Required work: Can you reproduce only the items starting at the line that contains "Select the time" and ending at the line that contains "[x=49, y=641]", both included, with every request copied unchanged and every coordinate in the answers scaled by 2 and rounded to a whole number, halves rounded up?

Record extracts:
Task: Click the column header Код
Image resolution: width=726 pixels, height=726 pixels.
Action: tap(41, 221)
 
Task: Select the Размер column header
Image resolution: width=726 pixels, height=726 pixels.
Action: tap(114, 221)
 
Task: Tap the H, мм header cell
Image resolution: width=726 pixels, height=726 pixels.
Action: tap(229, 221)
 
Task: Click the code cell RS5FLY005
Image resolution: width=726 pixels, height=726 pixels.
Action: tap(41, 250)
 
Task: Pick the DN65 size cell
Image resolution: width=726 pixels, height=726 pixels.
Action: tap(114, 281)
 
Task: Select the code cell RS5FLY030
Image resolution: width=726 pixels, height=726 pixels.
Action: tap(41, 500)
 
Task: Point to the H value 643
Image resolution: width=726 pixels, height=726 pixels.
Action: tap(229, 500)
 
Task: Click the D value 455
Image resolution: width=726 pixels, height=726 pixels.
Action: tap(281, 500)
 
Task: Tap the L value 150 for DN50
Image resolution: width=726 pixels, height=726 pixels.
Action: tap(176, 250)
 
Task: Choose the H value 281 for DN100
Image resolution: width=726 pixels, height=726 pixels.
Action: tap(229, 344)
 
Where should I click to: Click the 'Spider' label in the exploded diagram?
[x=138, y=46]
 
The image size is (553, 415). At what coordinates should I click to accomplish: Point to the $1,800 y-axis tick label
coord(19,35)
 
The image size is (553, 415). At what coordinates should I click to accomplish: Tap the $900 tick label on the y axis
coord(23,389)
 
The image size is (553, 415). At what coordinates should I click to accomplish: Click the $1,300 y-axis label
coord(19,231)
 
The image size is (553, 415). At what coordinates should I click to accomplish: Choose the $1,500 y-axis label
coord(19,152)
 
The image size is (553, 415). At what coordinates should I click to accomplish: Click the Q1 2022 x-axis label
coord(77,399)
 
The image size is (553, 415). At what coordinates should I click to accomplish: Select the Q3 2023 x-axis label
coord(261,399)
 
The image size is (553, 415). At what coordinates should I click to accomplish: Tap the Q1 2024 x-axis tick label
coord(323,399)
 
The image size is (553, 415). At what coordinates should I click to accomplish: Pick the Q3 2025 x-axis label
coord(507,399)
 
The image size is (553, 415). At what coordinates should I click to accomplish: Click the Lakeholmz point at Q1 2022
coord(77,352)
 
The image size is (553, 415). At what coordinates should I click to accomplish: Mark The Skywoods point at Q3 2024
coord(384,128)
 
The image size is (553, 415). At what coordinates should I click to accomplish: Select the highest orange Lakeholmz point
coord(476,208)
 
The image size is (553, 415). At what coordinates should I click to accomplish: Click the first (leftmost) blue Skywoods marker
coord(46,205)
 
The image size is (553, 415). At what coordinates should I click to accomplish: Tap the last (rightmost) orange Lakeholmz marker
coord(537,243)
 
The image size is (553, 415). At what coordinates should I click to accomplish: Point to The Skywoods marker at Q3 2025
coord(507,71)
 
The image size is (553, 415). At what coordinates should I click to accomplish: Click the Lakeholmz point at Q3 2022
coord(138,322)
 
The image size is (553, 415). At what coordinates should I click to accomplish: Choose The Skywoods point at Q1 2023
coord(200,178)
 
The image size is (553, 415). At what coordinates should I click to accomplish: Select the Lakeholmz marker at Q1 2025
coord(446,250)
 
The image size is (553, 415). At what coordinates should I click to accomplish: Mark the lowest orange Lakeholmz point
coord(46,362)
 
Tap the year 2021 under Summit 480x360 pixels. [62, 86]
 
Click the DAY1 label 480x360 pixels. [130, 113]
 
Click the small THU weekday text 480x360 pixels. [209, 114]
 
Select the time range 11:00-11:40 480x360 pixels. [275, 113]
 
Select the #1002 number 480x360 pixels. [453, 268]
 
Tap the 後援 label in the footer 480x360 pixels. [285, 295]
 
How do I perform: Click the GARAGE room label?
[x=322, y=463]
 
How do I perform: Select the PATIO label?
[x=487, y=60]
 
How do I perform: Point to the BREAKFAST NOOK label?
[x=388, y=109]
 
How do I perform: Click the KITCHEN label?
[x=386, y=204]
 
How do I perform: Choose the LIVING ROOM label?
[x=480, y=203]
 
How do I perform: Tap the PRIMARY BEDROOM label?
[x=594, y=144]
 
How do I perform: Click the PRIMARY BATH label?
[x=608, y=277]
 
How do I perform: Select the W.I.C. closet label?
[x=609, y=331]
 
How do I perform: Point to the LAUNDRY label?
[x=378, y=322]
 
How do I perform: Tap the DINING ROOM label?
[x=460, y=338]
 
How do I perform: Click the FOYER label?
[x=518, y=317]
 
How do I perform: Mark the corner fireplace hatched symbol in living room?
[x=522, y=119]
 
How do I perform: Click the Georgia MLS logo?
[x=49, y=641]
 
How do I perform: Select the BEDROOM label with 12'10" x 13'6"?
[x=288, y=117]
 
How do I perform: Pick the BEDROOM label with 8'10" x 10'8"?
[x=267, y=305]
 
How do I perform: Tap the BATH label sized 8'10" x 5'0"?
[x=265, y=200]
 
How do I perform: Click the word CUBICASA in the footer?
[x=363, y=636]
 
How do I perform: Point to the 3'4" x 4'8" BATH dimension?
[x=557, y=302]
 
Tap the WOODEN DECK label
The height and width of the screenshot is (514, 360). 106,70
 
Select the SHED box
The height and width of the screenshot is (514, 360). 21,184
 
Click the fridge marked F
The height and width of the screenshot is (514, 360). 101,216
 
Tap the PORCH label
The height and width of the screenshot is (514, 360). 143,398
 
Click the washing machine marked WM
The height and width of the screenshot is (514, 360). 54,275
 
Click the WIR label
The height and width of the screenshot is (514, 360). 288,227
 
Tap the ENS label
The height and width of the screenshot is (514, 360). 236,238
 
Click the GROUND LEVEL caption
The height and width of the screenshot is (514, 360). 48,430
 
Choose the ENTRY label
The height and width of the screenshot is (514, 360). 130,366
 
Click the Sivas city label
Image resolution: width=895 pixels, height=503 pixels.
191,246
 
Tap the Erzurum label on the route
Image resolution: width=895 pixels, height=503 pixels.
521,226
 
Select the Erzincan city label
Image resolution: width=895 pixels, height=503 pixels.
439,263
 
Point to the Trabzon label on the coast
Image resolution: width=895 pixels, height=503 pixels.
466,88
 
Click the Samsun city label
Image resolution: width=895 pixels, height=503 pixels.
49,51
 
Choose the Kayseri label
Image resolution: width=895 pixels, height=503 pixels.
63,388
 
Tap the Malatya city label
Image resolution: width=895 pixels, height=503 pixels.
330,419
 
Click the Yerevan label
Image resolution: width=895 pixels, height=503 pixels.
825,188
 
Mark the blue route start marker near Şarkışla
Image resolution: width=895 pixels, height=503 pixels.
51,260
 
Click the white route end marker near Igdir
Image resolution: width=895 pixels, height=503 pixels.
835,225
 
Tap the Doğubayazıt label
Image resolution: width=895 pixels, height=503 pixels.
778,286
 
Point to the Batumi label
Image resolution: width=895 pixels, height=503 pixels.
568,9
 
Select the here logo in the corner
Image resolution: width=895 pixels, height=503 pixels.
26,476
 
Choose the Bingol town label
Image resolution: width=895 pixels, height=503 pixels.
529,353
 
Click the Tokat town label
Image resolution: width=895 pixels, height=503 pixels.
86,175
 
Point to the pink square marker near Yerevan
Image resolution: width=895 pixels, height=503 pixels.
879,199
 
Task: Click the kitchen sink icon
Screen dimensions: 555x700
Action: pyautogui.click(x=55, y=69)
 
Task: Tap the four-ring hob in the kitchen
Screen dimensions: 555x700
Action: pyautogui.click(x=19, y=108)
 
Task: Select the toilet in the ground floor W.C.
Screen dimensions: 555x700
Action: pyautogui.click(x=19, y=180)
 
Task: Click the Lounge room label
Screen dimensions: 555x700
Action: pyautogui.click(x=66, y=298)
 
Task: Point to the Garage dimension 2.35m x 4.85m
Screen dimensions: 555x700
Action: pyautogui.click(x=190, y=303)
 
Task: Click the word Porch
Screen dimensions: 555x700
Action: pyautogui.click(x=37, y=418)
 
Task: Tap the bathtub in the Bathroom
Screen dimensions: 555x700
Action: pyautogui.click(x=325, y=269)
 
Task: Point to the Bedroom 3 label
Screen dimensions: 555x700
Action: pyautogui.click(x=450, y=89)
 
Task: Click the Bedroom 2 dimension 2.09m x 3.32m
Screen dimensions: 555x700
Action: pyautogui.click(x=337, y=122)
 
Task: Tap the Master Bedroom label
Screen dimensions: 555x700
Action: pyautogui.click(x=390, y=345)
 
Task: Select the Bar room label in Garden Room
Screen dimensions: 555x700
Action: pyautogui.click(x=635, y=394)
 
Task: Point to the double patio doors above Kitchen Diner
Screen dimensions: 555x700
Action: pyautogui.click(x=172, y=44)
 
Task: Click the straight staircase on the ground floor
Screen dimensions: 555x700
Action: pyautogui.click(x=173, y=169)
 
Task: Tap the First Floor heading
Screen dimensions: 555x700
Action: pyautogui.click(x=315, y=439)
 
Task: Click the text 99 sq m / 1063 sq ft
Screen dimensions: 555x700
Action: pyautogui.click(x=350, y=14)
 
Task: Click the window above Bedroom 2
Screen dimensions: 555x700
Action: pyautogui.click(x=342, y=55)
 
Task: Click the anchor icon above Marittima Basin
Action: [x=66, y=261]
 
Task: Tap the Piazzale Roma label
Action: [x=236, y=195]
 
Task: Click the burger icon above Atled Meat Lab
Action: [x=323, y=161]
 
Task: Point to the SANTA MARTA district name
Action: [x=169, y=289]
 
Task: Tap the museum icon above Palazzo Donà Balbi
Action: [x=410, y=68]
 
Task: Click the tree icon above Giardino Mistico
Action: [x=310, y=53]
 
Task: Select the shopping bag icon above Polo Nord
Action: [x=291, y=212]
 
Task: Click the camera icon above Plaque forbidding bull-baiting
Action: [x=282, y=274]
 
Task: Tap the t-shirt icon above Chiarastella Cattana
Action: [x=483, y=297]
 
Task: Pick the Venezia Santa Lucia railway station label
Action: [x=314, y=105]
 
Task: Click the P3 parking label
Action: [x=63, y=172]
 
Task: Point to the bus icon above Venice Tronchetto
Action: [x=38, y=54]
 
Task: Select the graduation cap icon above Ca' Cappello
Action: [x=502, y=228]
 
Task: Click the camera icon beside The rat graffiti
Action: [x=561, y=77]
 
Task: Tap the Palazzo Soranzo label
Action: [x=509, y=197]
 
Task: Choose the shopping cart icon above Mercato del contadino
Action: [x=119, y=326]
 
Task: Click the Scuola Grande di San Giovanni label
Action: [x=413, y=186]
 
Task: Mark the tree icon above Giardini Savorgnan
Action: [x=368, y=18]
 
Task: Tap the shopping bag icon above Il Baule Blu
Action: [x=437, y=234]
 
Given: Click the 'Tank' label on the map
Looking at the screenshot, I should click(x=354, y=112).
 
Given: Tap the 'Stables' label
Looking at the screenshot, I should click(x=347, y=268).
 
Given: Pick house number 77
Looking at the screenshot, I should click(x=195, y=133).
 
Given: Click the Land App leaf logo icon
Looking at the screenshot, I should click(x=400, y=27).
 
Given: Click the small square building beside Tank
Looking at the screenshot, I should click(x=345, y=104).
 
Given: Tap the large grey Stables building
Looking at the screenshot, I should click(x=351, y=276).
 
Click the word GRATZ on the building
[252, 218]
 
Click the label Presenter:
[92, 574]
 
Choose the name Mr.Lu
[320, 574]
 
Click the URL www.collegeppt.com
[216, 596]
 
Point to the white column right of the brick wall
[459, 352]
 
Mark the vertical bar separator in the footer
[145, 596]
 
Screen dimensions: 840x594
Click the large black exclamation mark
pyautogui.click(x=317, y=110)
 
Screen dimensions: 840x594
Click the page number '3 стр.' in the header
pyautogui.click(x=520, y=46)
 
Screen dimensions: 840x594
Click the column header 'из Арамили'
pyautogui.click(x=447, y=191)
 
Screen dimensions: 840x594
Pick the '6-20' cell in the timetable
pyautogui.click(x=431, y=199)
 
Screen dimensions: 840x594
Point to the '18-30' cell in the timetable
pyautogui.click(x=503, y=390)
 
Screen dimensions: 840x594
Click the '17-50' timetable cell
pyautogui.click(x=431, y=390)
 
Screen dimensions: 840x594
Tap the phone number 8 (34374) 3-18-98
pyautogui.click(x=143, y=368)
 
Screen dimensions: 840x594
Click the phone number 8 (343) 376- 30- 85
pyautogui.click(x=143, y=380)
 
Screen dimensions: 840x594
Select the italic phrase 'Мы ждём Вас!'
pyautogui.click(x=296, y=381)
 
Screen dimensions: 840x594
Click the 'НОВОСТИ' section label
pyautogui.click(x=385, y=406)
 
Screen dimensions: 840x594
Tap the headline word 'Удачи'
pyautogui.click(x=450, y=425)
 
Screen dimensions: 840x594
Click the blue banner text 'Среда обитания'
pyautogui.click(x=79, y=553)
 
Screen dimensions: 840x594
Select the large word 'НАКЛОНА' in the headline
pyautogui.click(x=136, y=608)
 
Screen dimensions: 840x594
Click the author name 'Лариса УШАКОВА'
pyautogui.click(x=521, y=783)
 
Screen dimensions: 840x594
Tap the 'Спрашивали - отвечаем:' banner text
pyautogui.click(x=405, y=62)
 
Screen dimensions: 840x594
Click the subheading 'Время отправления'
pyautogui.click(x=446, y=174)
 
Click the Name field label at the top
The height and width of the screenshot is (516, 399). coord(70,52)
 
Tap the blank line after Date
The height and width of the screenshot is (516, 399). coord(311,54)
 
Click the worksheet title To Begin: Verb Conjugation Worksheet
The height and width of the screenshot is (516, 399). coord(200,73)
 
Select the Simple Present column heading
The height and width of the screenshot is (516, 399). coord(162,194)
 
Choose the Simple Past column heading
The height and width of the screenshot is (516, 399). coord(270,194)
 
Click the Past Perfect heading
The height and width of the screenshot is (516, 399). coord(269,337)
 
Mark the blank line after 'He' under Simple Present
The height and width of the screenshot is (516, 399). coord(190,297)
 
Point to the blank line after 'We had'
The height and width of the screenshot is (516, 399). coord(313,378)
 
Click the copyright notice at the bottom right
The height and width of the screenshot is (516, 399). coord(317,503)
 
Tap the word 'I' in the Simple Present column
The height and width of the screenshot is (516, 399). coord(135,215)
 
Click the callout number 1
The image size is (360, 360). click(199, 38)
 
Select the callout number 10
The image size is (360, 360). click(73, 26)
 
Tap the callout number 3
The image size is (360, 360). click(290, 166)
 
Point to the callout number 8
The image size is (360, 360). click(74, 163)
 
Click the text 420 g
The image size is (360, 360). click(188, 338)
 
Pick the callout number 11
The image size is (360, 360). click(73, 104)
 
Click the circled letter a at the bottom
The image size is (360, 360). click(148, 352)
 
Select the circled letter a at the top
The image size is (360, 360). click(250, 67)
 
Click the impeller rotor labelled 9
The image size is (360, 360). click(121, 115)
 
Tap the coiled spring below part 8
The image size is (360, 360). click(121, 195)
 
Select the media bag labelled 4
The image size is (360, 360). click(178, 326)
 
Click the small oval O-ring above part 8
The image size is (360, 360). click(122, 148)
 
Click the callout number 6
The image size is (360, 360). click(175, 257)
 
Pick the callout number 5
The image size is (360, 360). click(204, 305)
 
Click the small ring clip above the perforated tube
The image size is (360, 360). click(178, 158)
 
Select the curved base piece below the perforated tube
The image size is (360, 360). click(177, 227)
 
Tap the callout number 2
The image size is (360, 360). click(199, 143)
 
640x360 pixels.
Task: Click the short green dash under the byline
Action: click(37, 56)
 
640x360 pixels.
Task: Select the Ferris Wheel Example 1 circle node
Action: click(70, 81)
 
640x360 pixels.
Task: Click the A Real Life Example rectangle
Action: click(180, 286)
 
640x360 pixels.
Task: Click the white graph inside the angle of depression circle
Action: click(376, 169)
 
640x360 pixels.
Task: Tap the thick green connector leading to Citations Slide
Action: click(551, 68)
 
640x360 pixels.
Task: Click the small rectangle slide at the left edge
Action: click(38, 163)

Right answer:
Select the time range 11:00-11:40 480x360 pixels. [550, 226]
 
Select the #1002 number 480x360 pixels. [906, 536]
 
Tap the 後援 label in the footer 480x360 pixels. [570, 590]
 
How do I perform: Click the GARAGE room label?
[x=644, y=926]
 
How do I perform: Select the PATIO label?
[x=974, y=120]
 
How do I perform: Point to the BREAKFAST NOOK label?
[x=776, y=218]
 
How do I perform: Click the KITCHEN label?
[x=772, y=408]
 
How do I perform: Choose the LIVING ROOM label?
[x=960, y=406]
 
How do I perform: Tap the PRIMARY BEDROOM label?
[x=1188, y=288]
 
How do I perform: Click the PRIMARY BATH label?
[x=1216, y=554]
 
How do I perform: Select the W.I.C. closet label?
[x=1218, y=662]
 
How do I perform: Point to the LAUNDRY label?
[x=756, y=644]
 
How do I perform: Tap the DINING ROOM label?
[x=920, y=676]
 
How do I perform: Click the FOYER label?
[x=1036, y=634]
 
How do I perform: Mark the corner fireplace hatched symbol in living room?
[x=1044, y=238]
 
How do I perform: Click the Georgia MLS logo?
[x=98, y=1282]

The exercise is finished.